Kganyago emphasises capital flows’ potential danger and utility

The Reserve Bank Governor Lesetja Kganyago says capital flows are a force that is dangerous, as well as useful and powerful. He was addressing the International Monetary Fund’s (IMF) lecture on the role of capital flows in achieving sustainable growth in emerging market economies.  

Kganyago believes that capital flows can benefit countries with low savings rates and greater investment opportunities, and he urges countries to welcome capital flows, manage risks, and cultivate institutions that can provide productive investment choices.

Kganyago says global capital flows have the power to support investment, reduce financing costs and accelerate convergence in developing economies, and says this is especially where domestic savings are below investment needs. 

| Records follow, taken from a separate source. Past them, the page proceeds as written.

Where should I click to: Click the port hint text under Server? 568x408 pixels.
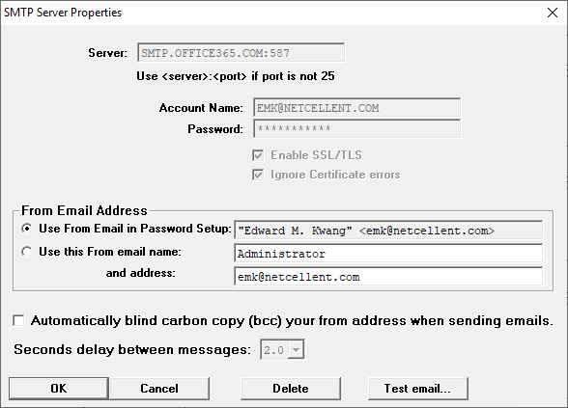tap(236, 76)
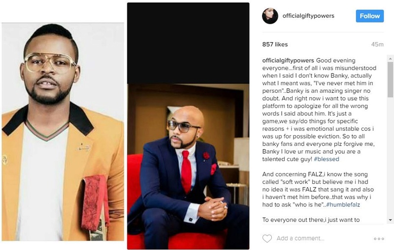Click the black area above the suit photo

tap(188, 43)
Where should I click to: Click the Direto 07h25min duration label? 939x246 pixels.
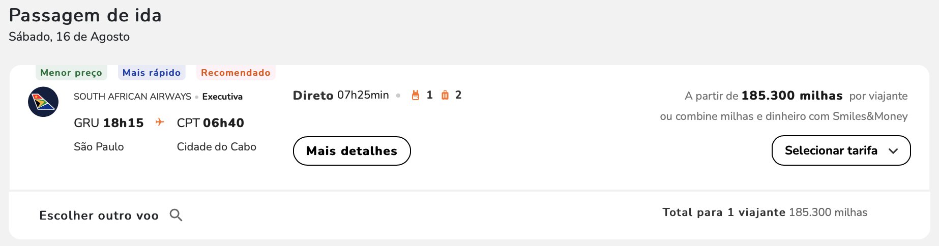(341, 95)
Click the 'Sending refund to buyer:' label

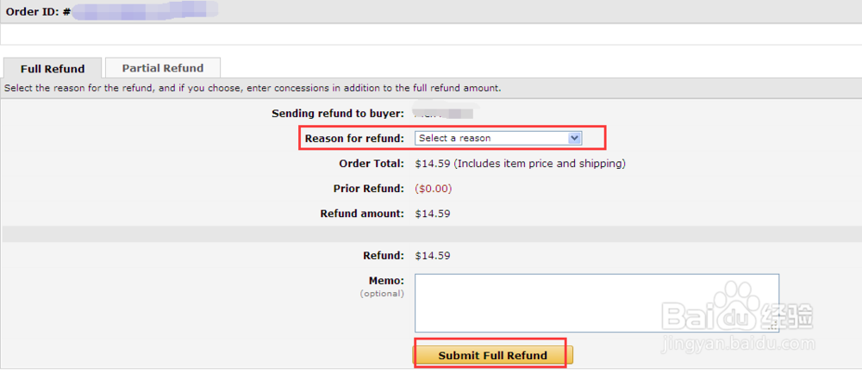click(337, 114)
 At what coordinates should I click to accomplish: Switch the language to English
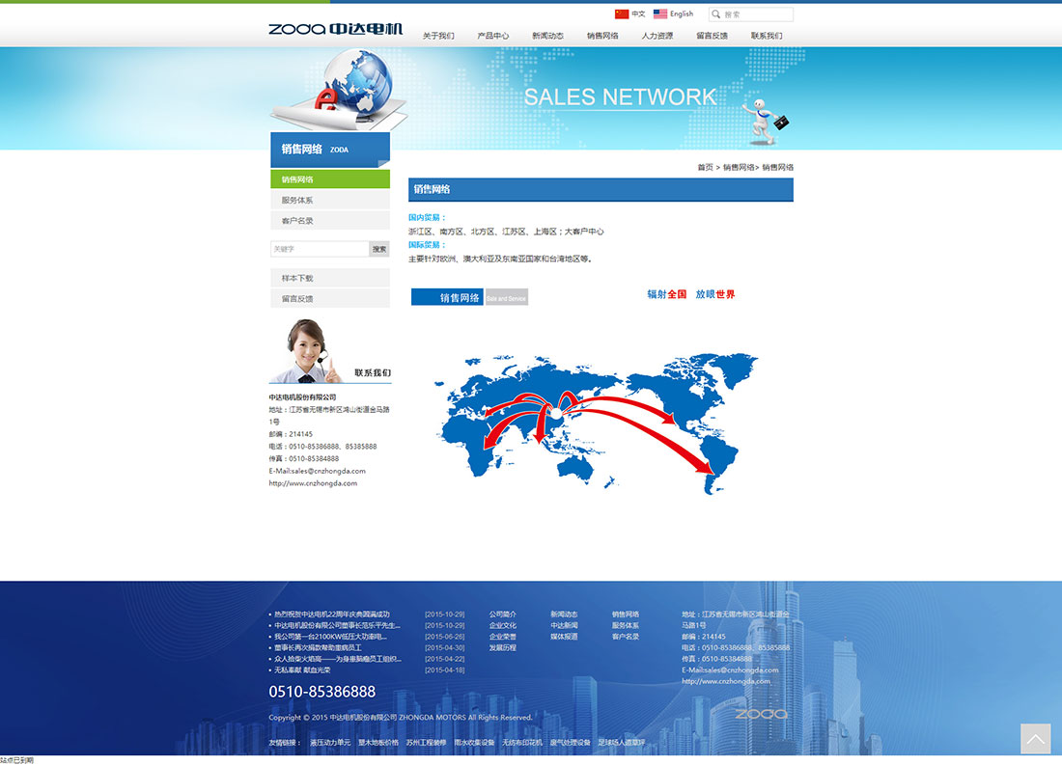click(682, 14)
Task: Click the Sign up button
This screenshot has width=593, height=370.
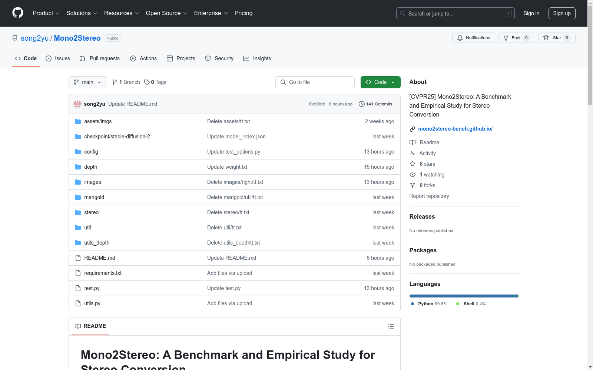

He says for countries where investment opportunities exceed local savings rates, doing without capital flows means giving up on significant growth and advises that it is better for these countries to welcome capital flows and be vigilant about the risks. 

 “The South African case shows both sides of the coin,  intelligent use of capital flows in one period, and abuse in the second. For countries where investment opportunities exceed local savings rates, doing without capital flows means giving up on significant growth. It is not an attractive strategy,” Kganyago says.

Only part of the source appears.